Erdoğan Trump Görüşmesi: Ekonomi İçin Yeni Risk mi? Şok Analiz!
Ekonomi

Erdoğan Trump Görüşmesi: Ekonomi İçin Yeni Risk mi? Şok Analiz!


22 September 20255 dk okuma17 görüntülenmeSon güncelleme: 22 September 2025

Sözcü yazarı Erdal Sağlam, Cumhurbaşkanı Recep Tayyip Erdoğan ile ABD Başkanı Donald Trump arasındaki olası bir görüşmenin Türkiye ekonomisi üzerindeki etkilerini değerlendirdi. Sağlam, bu görüşmenin ekonomiyi kurtarmak bir yana, aksine yeni riskler yaratma potansiyeline sahip olduğunu savundu. Bu iddialı çıkış, ekonomi çevrelerinde büyük yankı uyandırdı.

Görüşme Beklentileri ve Riskler

Erdal Sağlam, Erdoğan-Trump görüşmesinden somut bir ekonomik fayda beklemenin gerçekçi olmadığını belirtiyor. Mevcut ekonomik koşullar ve iki ülke arasındaki siyasi gerilimler göz önüne alındığında, bu tür bir görüşmenin kısa vadede büyük bir etki yaratması beklenmiyor. Sağlam'a göre, asıl endişe edilmesi gereken nokta, görüşmenin yaratabileceği yeni riskler.

Sağlam, görüşmenin potansiyel risklerini şu şekilde sıralıyor:

  • ABD ile ilişkilerin daha da gerilmesi: Görüşmede istenilen sonuçların alınamaması, ABD ile zaten hassas olan ilişkileri daha da kötüleştirebilir. Bu durum, Türkiye'ye yönelik ekonomik baskıların artmasına neden olabilir.
  • Piyasalarda hayal kırıklığı: Görüşmeden büyük beklentilerle sonuç alınamaması, piyasalarda hayal kırıklığı yaratabilir ve Türk Lirası'nda değer kaybına yol açabilir.
  • Yeni yaptırım riski: ABD'nin Türkiye'ye yönelik yeni yaptırımlar uygulama olasılığı her zaman mevcut. Bu tür bir görüşme, yaptırımların uygulanmasını tetikleyebilir veya hızlandırabilir.

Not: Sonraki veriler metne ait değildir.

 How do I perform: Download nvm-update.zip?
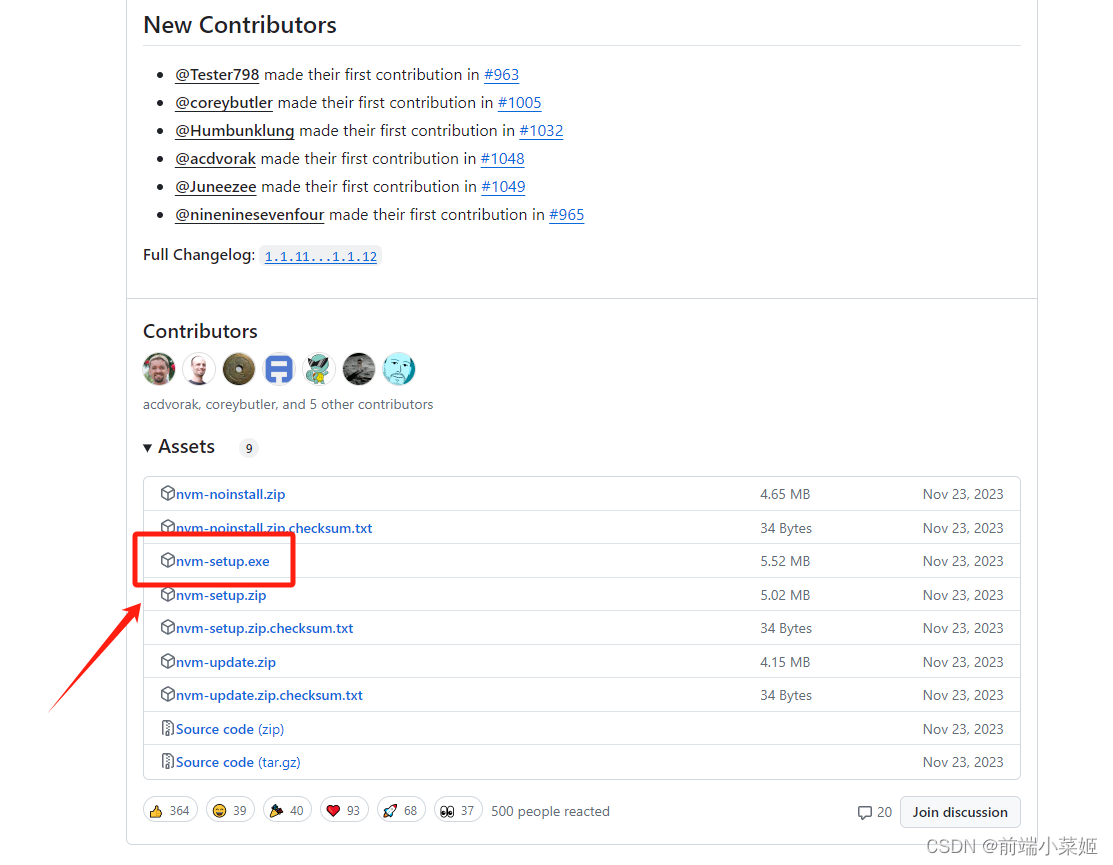[x=226, y=662]
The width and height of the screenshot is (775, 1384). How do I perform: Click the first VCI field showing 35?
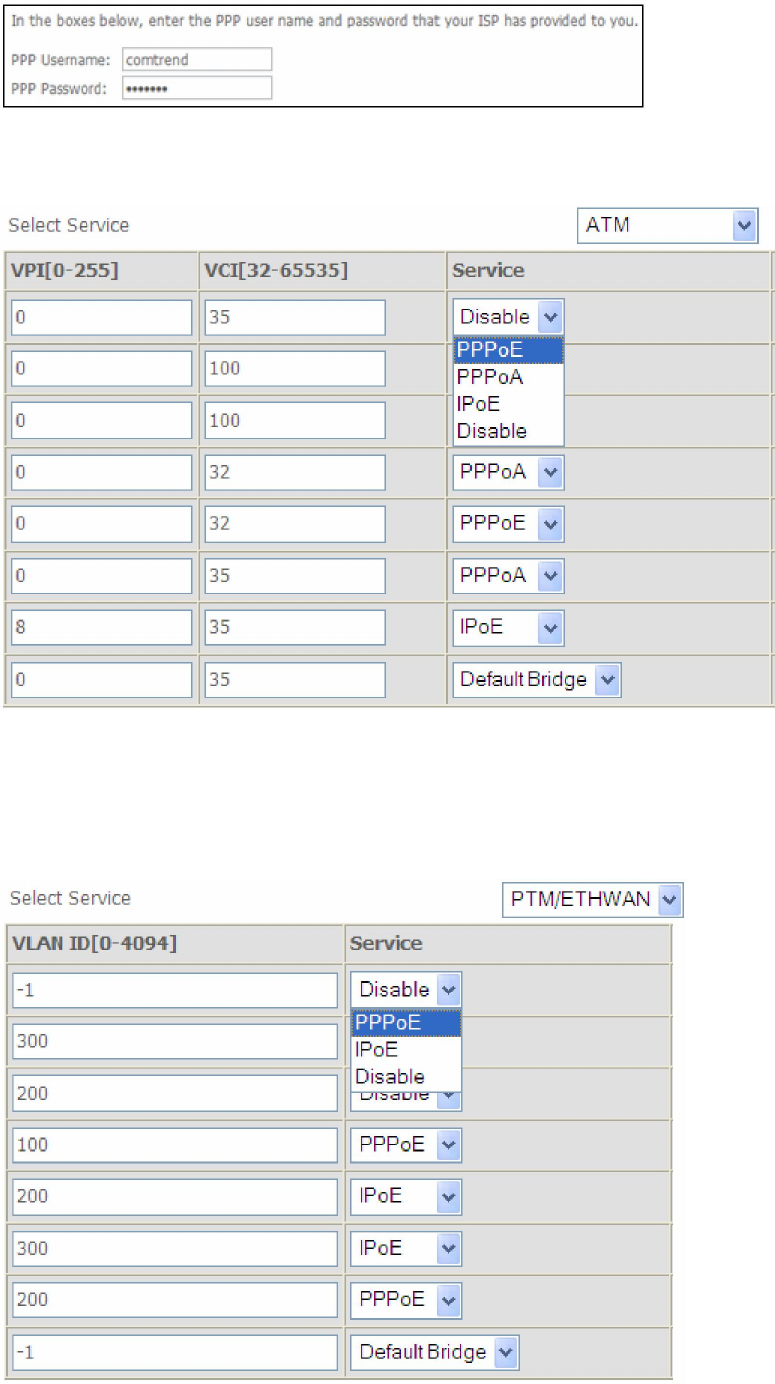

Türkiye Ekonomisinin Mevcut Durumu

Türkiye ekonomisi, son yıllarda çeşitli zorluklarla karşı karşıya. Yüksek enflasyon, artan işsizlik ve dış borç yükü, ekonominin kırılganlığını artırıyor. Özellikle döviz kurlarındaki dalgalanmalar, hem şirketleri hem de vatandaşları olumsuz etkiliyor. Bu nedenle, hükümetin ekonomiyi istikrara kavuşturmak için bir dizi önlem alması gerekiyor.

Ekonomistler, Türkiye'nin yapısal reformlara ihtiyacı olduğunu vurguluyor. Bu reformlar, yatırım ortamını iyileştirmeyi, rekabet gücünü artırmayı ve kamu maliyesini disipline etmeyi amaçlamalı. Ayrıca, hukukun üstünlüğünün sağlanması ve yargı bağımsızlığının güçlendirilmesi de büyük önem taşıyor.

Alternatif Çözüm Önerileri

Erdal Sağlam, Erdoğan-Trump görüşmesi yerine, Türkiye'nin kendi iç dinamiklerine odaklanması gerektiğini savunuyor. Bu kapsamda, ekonomik reformların hızlandırılması, yatırım ortamının iyileştirilmesi ve dış politikada daha yapıcı bir yaklaşım sergilenmesi gerekiyor. Ayrıca, Avrupa Birliği ile ilişkilerin yeniden canlandırılması ve diğer ülkelerle ticari bağların güçlendirilmesi de önemli adımlar olabilir.

Türkiye'nin ekonomik sorunlarının çözümü için kısa vadeli çözümler yerine, uzun vadeli ve sürdürülebilir politikalara ihtiyaç var. Bu politikalar, sadece ekonomik büyümeyi değil, aynı zamanda sosyal adaleti ve çevresel sürdürülebilirliği de gözetmeli.

Sonuç olarak, Sözcü yazarı Erdal Sağlam'ın Erdoğan-Trump görüşmesine yönelik eleştirel yaklaşımı, Türkiye ekonomisinin içinde bulunduğu zorlu durumu ve potansiyel riskleri gözler önüne seriyor. Bu analiz, hükümetin ve ekonomi çevrelerinin daha dikkatli ve stratejik adımlar atması gerektiğinin altını çiziyor. Türkiye'nin ekonomik geleceği, doğru politikaların izlenmesine ve yapısal reformların hayata geçirilmesine bağlı.